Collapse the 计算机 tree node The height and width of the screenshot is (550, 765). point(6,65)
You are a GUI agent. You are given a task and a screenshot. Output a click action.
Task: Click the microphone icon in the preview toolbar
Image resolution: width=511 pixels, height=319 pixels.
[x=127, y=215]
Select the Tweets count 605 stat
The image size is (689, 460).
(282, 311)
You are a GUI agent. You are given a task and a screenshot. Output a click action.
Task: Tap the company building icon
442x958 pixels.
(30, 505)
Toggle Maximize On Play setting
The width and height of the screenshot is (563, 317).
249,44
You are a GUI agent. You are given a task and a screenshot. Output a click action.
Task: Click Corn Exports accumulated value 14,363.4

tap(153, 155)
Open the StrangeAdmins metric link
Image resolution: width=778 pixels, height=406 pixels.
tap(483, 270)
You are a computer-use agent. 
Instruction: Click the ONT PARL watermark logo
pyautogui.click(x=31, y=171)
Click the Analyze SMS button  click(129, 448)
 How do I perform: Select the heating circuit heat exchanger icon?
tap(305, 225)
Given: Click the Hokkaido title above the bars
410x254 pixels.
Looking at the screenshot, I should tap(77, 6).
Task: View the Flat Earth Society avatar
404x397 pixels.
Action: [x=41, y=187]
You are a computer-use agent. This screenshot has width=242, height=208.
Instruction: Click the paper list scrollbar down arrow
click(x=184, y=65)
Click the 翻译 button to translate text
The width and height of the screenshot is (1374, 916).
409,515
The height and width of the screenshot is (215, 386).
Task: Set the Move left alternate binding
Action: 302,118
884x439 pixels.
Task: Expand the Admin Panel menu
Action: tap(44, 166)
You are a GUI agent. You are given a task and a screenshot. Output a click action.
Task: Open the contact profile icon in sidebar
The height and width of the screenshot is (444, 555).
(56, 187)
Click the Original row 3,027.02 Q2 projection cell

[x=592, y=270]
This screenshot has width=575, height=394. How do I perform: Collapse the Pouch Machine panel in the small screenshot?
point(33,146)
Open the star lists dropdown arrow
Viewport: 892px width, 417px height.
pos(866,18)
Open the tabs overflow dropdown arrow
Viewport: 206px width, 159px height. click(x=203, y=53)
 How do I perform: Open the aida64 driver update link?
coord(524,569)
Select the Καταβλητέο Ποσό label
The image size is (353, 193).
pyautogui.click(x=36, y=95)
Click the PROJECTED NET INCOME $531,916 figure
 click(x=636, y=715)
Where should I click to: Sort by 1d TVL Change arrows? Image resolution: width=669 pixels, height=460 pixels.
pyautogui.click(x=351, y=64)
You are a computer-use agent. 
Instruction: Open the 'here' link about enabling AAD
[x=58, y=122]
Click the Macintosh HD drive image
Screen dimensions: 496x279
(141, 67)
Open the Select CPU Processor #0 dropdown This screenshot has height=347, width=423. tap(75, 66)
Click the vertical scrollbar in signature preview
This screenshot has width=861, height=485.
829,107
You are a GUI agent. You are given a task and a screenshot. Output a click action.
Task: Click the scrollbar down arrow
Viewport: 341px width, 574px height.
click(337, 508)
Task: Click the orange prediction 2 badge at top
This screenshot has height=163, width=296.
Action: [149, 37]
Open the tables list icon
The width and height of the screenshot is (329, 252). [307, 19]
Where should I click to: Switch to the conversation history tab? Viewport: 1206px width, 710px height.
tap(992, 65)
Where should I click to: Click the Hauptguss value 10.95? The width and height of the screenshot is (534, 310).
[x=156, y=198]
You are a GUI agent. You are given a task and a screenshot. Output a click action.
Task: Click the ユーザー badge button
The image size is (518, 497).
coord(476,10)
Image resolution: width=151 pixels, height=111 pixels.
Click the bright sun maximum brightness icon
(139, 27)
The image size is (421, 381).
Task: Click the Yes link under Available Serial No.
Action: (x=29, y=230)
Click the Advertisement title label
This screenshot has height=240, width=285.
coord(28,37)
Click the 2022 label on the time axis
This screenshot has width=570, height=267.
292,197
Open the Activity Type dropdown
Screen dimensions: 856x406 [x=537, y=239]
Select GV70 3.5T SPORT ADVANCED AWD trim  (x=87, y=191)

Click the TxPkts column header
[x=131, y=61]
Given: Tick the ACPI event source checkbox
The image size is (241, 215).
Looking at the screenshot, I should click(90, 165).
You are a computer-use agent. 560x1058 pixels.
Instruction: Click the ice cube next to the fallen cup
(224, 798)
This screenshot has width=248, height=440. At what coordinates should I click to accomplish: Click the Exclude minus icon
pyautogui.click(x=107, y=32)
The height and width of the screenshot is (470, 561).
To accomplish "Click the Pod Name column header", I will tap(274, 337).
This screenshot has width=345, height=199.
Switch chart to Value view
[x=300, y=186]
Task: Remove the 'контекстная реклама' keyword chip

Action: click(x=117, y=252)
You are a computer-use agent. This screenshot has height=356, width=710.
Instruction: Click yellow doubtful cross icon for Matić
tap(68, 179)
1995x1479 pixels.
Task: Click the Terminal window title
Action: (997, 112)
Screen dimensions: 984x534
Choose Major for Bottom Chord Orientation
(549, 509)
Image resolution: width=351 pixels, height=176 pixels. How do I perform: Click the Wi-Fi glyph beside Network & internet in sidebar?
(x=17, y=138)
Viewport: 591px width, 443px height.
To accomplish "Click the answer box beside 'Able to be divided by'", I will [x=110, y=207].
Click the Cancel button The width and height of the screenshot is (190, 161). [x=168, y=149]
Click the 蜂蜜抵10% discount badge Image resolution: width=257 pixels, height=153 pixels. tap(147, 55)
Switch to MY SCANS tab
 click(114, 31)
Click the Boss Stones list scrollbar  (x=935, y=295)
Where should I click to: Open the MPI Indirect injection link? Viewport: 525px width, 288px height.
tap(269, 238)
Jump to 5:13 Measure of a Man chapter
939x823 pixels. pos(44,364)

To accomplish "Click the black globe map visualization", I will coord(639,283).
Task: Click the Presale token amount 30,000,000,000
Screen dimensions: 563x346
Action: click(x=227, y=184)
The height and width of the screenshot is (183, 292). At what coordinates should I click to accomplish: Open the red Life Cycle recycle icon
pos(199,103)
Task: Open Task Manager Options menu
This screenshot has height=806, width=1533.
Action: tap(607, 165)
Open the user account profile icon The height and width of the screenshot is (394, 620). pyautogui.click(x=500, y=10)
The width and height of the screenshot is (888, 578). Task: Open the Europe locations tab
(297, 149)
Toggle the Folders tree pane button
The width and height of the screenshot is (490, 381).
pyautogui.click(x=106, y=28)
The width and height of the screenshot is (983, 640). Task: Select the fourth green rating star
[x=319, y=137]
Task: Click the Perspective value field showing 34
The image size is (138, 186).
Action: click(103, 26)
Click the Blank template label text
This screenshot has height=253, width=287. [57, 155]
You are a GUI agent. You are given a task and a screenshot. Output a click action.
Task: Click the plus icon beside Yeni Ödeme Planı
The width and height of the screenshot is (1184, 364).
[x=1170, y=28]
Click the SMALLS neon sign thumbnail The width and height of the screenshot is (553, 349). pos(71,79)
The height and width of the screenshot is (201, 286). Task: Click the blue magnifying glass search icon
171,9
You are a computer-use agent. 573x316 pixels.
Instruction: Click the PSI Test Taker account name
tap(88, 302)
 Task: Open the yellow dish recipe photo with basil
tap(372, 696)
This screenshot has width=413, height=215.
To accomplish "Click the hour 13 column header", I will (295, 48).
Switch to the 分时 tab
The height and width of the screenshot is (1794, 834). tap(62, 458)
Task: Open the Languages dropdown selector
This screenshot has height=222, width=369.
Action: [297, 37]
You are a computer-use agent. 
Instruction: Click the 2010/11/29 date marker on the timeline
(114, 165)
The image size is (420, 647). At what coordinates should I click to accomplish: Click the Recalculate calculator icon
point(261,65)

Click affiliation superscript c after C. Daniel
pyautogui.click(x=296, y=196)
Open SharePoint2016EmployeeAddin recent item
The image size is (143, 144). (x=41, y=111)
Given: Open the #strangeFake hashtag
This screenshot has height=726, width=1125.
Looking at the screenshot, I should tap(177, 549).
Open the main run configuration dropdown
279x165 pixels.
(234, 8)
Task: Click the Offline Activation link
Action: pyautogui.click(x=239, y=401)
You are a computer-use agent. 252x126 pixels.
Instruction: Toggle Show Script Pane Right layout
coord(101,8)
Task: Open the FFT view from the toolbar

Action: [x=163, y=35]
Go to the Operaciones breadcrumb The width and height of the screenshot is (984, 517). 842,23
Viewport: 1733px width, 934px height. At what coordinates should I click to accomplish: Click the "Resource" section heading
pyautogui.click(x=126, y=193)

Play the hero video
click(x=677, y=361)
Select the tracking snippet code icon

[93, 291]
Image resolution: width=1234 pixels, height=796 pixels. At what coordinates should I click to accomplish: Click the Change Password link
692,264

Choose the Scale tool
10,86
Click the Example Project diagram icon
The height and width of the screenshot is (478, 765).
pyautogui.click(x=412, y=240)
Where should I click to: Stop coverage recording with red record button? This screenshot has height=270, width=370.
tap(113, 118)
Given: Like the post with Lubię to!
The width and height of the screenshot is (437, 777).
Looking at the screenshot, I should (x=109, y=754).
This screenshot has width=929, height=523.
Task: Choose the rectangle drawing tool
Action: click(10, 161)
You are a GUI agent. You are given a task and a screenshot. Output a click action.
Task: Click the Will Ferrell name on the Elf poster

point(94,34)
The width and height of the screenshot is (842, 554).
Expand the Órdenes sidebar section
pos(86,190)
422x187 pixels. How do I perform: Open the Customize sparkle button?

● TASK BRIEF:
Give back exactly the lines above, from the line containing "Open the Select" through the line containing "Task: Click the orange", with both end lines and nothing more.

● THE ANSWER:
Open the Select CPU Processor #0 dropdown This screenshot has height=347, width=423. tap(75, 66)
Click the vertical scrollbar in signature preview
This screenshot has width=861, height=485.
829,107
You are a GUI agent. You are given a task and a screenshot. Output a click action.
Task: Click the scrollbar down arrow
Viewport: 341px width, 574px height.
click(337, 508)
Task: Click the orange prediction 2 badge at top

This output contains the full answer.